ACTION ITEM: Below are some records; work out how many of their lines contain "folder" and give the number only.

DATASET RECORDS:
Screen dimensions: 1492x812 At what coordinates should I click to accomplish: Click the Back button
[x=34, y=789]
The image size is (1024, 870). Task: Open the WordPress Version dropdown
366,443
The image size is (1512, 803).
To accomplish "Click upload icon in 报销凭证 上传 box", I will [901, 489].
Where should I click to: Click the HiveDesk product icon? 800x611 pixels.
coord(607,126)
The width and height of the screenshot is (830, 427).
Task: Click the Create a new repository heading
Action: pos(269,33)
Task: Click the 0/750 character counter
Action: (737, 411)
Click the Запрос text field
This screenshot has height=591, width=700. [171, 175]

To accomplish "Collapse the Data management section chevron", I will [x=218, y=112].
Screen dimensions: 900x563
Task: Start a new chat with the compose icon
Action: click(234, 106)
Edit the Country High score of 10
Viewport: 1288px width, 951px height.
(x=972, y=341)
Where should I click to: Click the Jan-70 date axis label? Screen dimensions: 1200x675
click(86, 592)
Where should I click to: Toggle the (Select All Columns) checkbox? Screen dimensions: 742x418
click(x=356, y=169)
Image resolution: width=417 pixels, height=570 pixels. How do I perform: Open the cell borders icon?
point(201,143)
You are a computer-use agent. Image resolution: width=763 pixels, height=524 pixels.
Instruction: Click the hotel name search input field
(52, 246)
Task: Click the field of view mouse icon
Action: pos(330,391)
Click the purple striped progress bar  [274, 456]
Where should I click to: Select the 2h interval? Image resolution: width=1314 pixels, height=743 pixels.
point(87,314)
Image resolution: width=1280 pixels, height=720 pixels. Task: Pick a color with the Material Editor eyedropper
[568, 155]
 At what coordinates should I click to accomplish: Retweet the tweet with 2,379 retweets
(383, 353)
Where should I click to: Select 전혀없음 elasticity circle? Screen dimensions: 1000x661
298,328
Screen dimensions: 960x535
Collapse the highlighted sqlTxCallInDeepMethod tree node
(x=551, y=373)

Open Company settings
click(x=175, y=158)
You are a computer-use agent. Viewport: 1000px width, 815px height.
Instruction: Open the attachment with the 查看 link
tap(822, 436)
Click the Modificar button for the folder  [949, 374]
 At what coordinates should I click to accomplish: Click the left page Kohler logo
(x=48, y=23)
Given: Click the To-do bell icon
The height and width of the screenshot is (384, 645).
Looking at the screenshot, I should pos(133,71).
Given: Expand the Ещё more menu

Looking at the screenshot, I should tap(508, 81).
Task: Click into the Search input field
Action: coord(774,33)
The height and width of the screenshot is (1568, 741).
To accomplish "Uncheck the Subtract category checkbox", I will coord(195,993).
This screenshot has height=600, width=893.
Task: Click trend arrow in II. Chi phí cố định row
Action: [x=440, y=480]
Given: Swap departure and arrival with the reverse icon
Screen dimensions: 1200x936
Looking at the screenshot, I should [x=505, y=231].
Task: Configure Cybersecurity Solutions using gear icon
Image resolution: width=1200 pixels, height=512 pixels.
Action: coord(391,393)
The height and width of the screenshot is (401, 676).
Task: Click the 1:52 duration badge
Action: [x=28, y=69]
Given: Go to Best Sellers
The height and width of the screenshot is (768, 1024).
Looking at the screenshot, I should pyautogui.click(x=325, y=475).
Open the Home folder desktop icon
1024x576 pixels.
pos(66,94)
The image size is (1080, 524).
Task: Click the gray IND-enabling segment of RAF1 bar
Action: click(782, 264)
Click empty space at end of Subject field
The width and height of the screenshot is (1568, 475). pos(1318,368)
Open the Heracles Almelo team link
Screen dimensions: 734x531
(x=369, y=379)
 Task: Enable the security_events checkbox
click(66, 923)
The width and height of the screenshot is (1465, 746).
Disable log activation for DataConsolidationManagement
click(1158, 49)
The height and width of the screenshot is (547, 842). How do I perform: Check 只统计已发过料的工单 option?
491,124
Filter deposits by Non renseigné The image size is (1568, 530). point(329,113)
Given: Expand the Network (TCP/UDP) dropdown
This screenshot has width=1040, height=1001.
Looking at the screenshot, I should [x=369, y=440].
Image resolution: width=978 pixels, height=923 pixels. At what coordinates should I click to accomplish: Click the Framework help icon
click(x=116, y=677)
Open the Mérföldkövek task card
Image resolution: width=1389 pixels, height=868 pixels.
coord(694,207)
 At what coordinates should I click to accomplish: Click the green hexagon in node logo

ANSWER TO THIS TASK: 2